Each voter selects half of the new ballot and submits it as its actual vote. Voter j sends to authority i the share z_ij which is an encryption of m_ij.

3.

Each authority now multiplies the shares it has received together to obtain $\prod_j z_{ij} \in E_i(\sum_j m_{ij})$. The authority now releases $\sum_j m_{ij}$ and invokes Protocol 4 to prove that it is the decryption of $\prod_j z_{ij}$.

4.

The final tally for the election is simply the sum of the released by the authorities (mod r).$\Box$

This protocol is structurally the same as Protocol 5. The only complicating factor is in step 2, where we need to prove that two votes are of the same type. This can be accomplished using a method similar to the dividing of encrypted votes in Protocol 5, where the quotient of the encrypted votes was shown to be an encryption of 0. Here, with votes being vectors instead of integers, we need to construct a vector of quotients and show that the quotients are encryptions of integers which add up to 0. More formally, let one vote be $(a_1,\ldots,a_T)\in\{u_j,v_j\}$ and the other be $(a'_1,\ldots,a'_T)\in\{u_0,v_0\}$, where $a_j\in E_j(m_j)$, $a'_j\in E_j(m'_j)$. If the two votes are indeed of the same type, m_j and m'_j would satisfy

$$\sum_{j=1}^T (m_j-m'_j) \equiv 0 \pmod r.$$ (2.7)

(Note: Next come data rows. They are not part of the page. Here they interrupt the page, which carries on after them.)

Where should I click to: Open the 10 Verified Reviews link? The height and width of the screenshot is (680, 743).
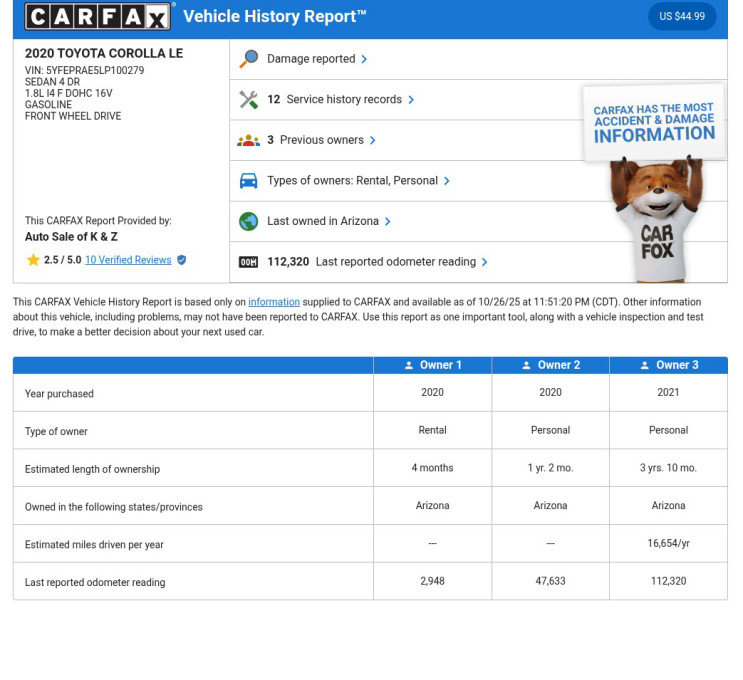pos(128,260)
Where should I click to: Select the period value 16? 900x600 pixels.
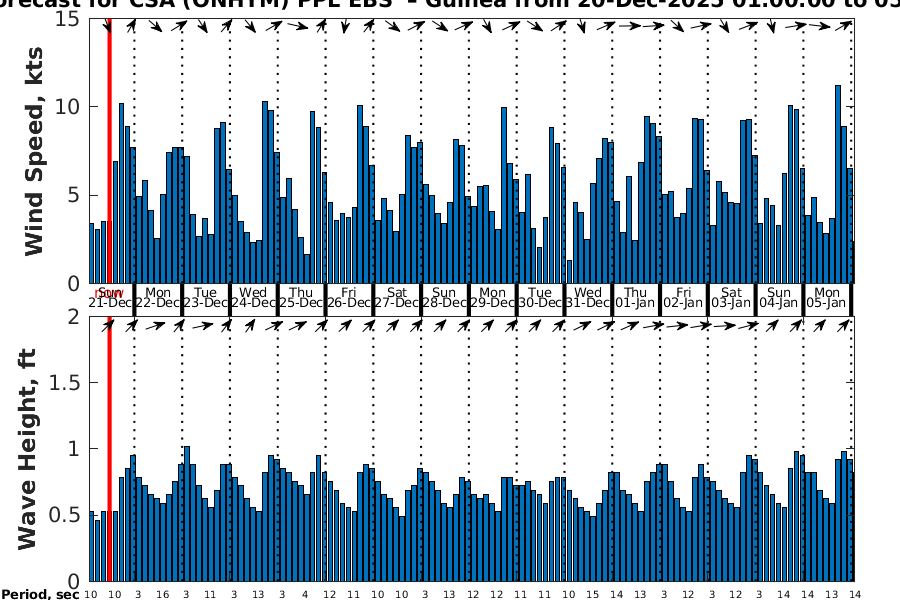click(162, 594)
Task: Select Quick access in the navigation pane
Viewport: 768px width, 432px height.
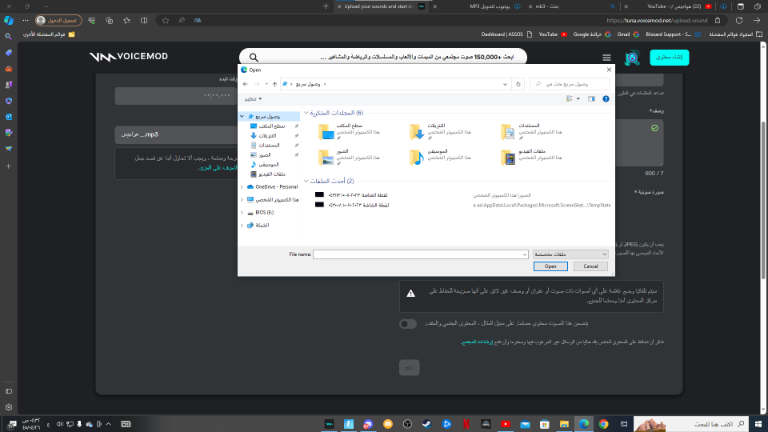Action: tap(269, 117)
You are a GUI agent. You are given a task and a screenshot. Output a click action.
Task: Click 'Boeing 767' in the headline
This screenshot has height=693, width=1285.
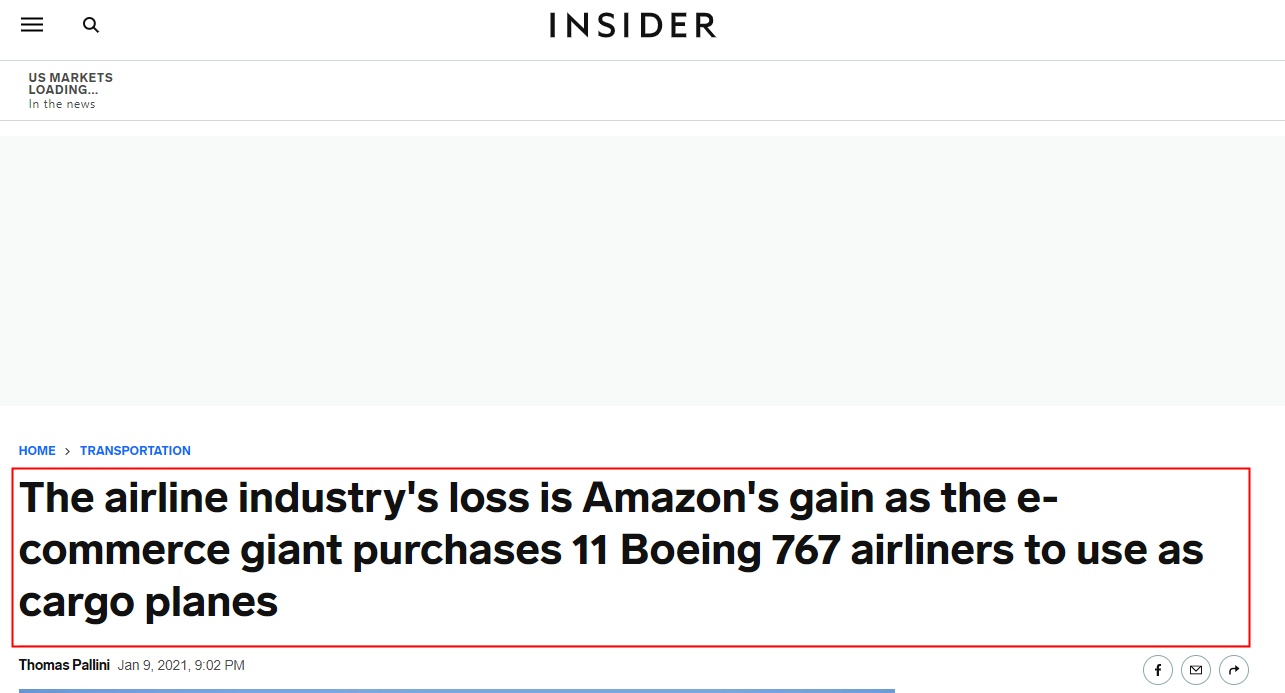point(729,551)
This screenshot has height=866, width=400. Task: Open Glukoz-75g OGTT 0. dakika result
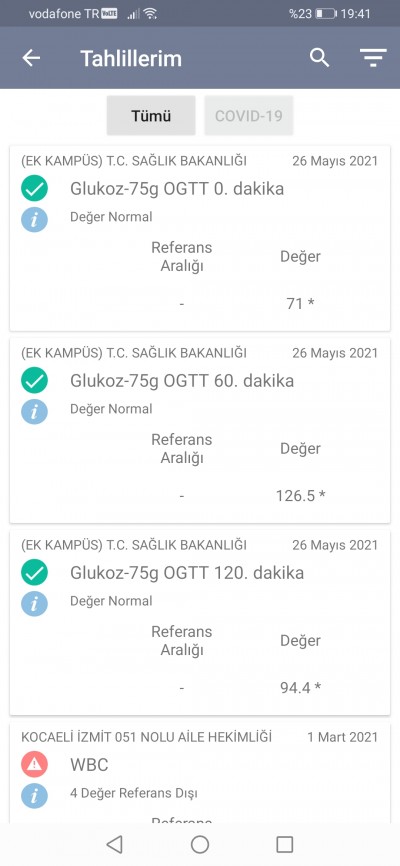tap(200, 239)
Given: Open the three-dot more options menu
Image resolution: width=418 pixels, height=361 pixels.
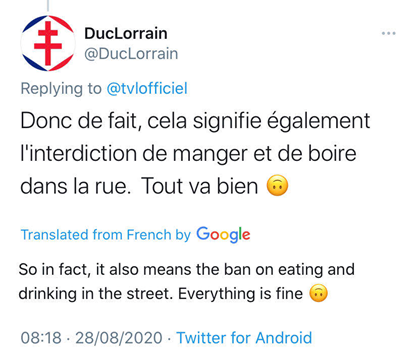Looking at the screenshot, I should [x=388, y=33].
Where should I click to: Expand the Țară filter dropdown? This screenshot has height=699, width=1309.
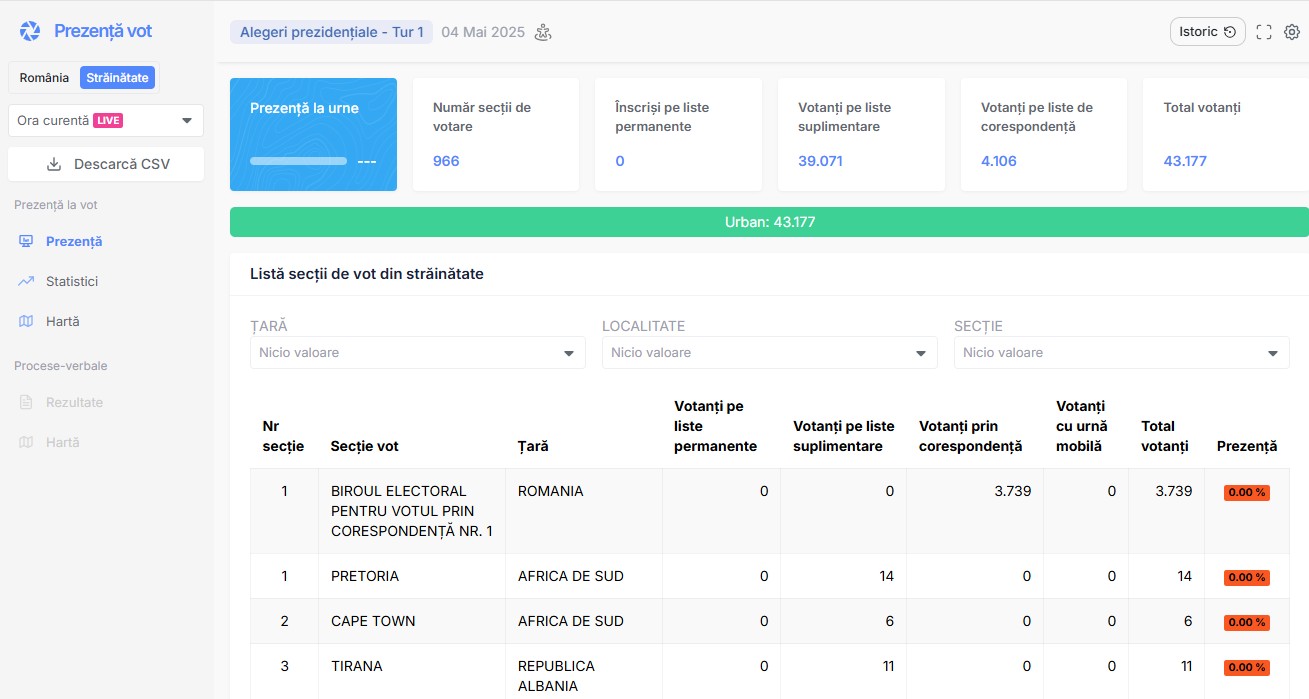[x=417, y=353]
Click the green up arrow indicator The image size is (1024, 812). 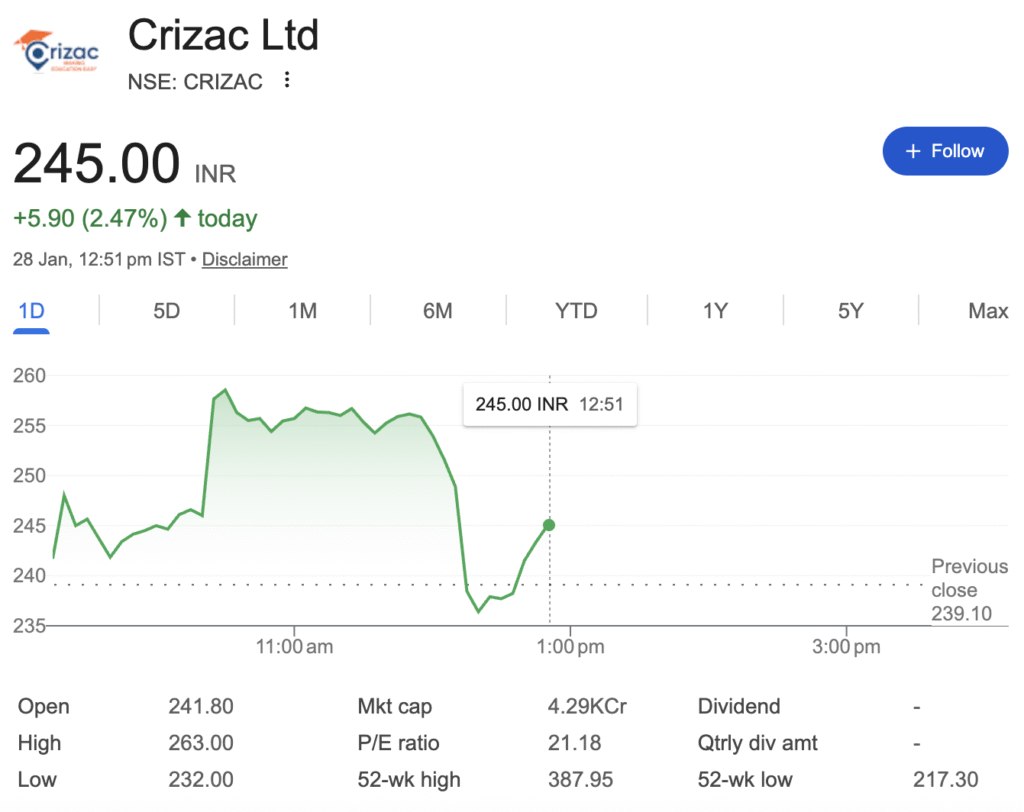pyautogui.click(x=182, y=218)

For each j, let x_j and x'_j be certificates for $a_j\in E_j(m_j)$ and $a'_j\in E_j(m'_j)$, respectively; in other words, let x_jand x'_j be the random numbers used when the voter prepared the votes in the first place, such that

$$a_j \equiv y_j^{m_j} x_j^r \pmod {n_j},$$ (2.8)

$$a'_j \equiv y_j^{m'_j} x_j^{\prime r} \pmod {n_j}.$$ (2.9)

Then, we have

$$a_j/a'_j \equiv y_j^{m_j-m'_j} \left(\frac{x_j}{x'_j}\right)^r \pmod {n_j},$$ (2.10)

$$a_j/a'_j \equiv y_j^{m_j-m'_j} y_j^r \left(\frac{x_j}{x'_jy_j}\right)^r \pmod {n_j}.$$ (2.11)

If $m_j-m'_j \ge 0$, the voter releases m_j-m'_j and certifies it with x_j/x'_j. If m_j-m'_j<0 on the other hand, the voter releases m_j-m'_j+r and certifies it with x_j/x'_jy_j. This normalization ensures that the decryption released for a_j/a'_jalways falls within the range [0,r-1], so that no useful information to the adversary is revealed about the relative order between m_jand m'_j.

This completes our description of Protocol 6. By tuning the security parameters including k₁ and k₂, any level of confidence in the results of the election can be achieved. It should be noted that, consistent with the principles of sum secret sharing, all of the authorities are required to collaborate in order to determine any individual's vote. The down side of this, however, is that a single authority's crash failure can halt the election.